Extracted records:
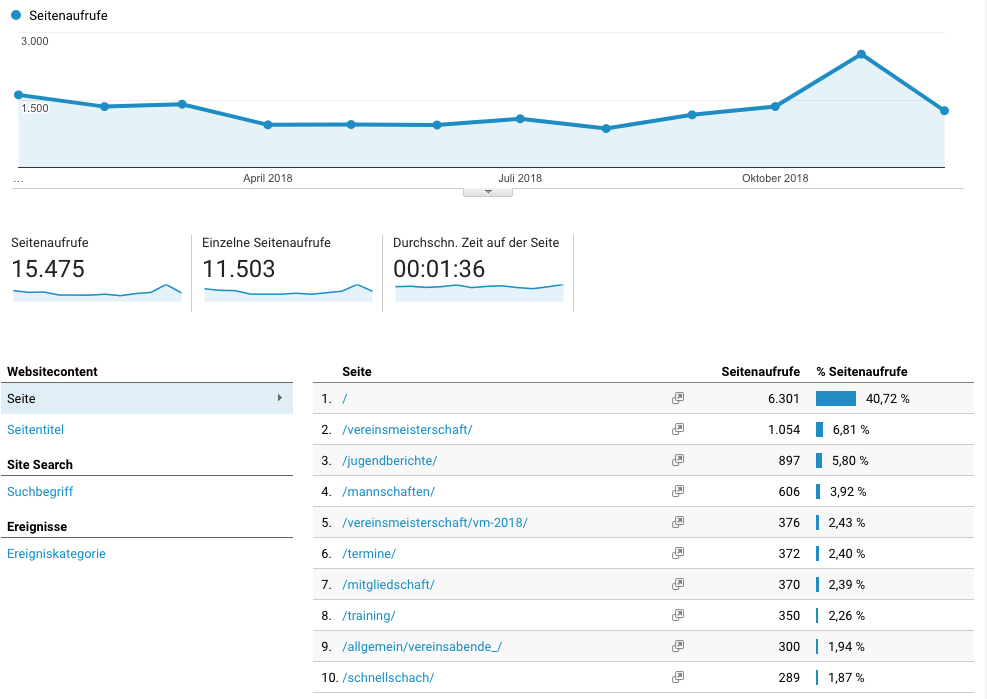Select the Durchschn. Zeit auf der Seite metric
987x699 pixels.
(x=478, y=272)
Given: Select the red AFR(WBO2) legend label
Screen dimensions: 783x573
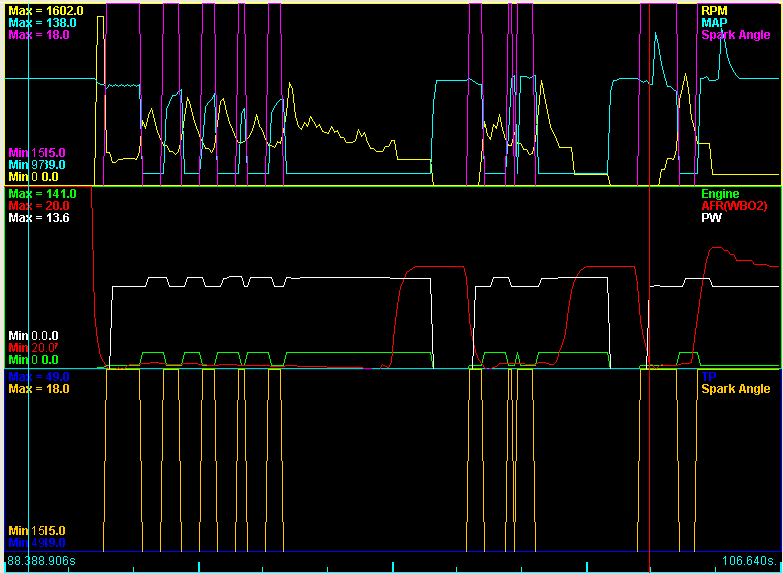Looking at the screenshot, I should point(735,205).
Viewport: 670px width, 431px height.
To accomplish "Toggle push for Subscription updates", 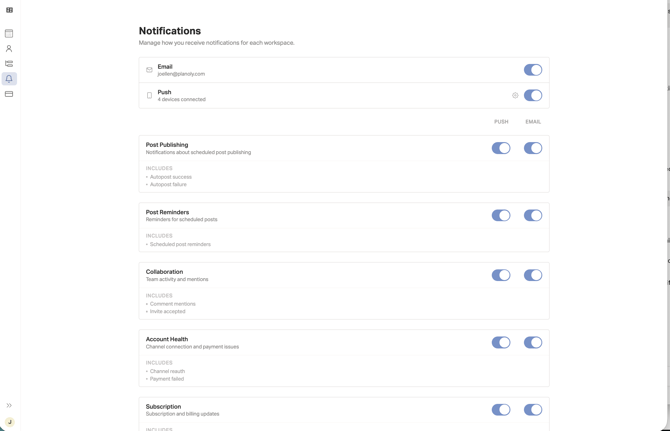I will [501, 410].
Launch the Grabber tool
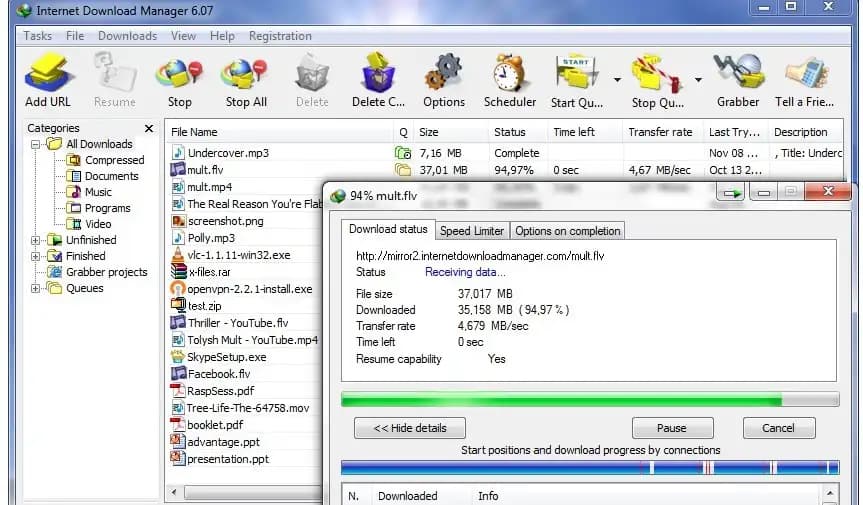The height and width of the screenshot is (505, 863). 738,76
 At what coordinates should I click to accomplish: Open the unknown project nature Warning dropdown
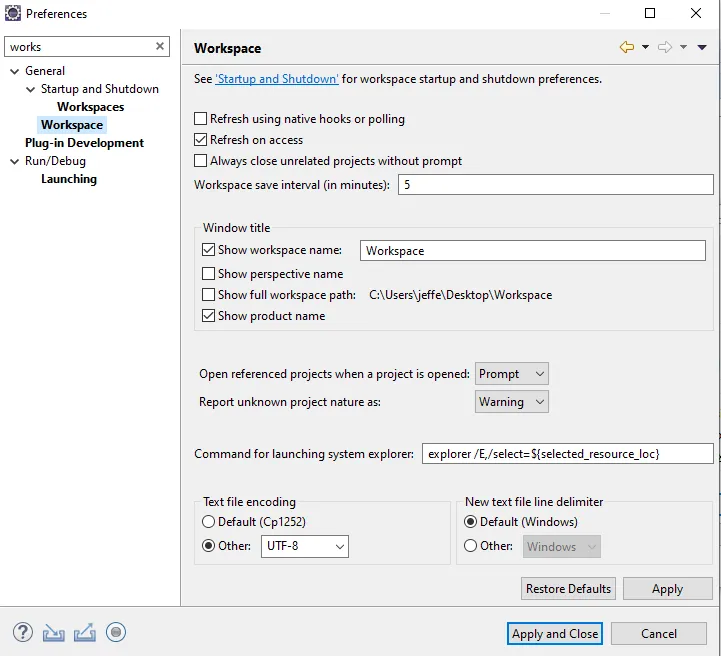click(512, 402)
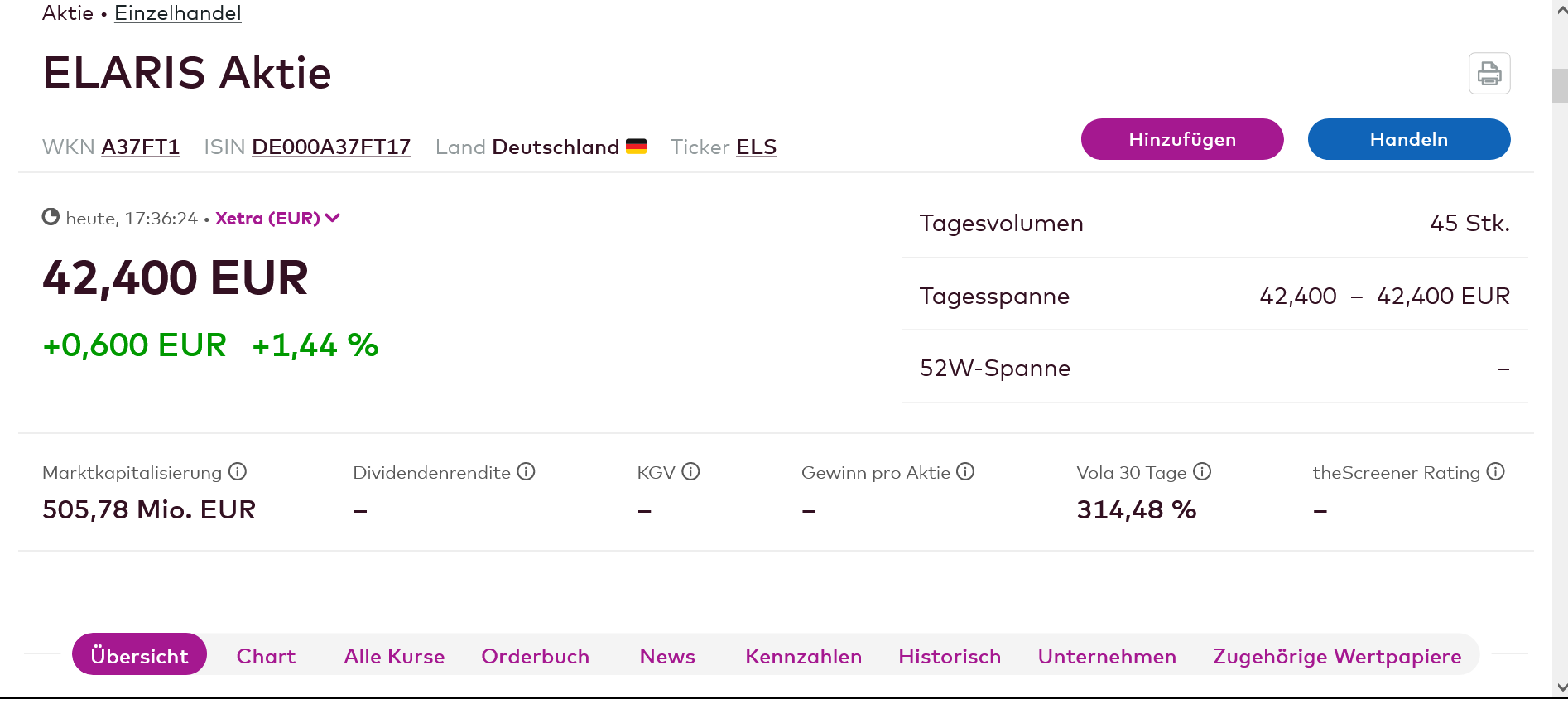Go to the Alle Kurse tab
This screenshot has width=1568, height=704.
tap(394, 656)
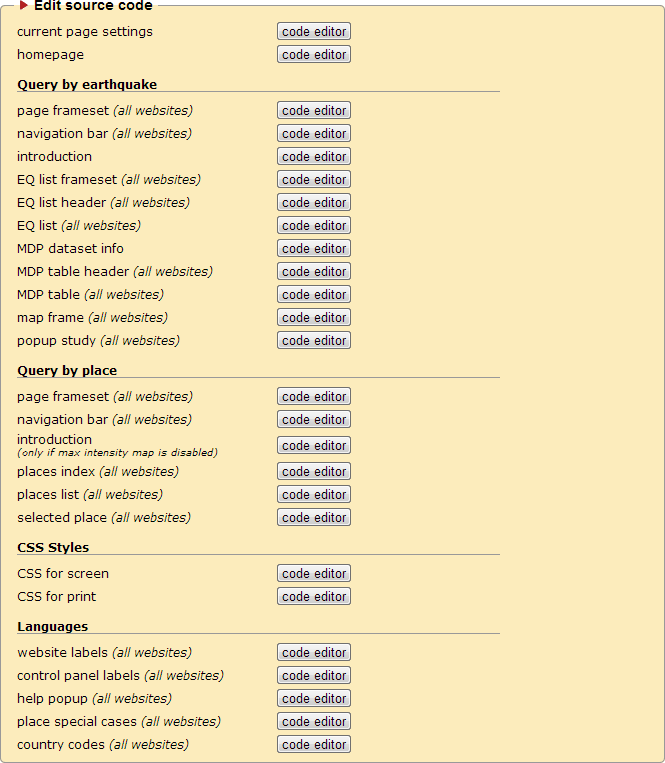Edit website labels language code
Viewport: 665px width, 763px height.
pyautogui.click(x=314, y=653)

What the task requires: Reproduce word for word the lines running from the line with "At what coordinates" through the end of the data, both included, and nothing else; leave out the pictures.

Solution to this problem:
 At what coordinates should I click to accomplish: Open the unknown project nature Warning dropdown
click(512, 402)
Go to the Alle Kurse tab
This screenshot has width=1568, height=704.
tap(394, 656)
Edit website labels language code
Viewport: 665px width, 763px height.
pyautogui.click(x=314, y=653)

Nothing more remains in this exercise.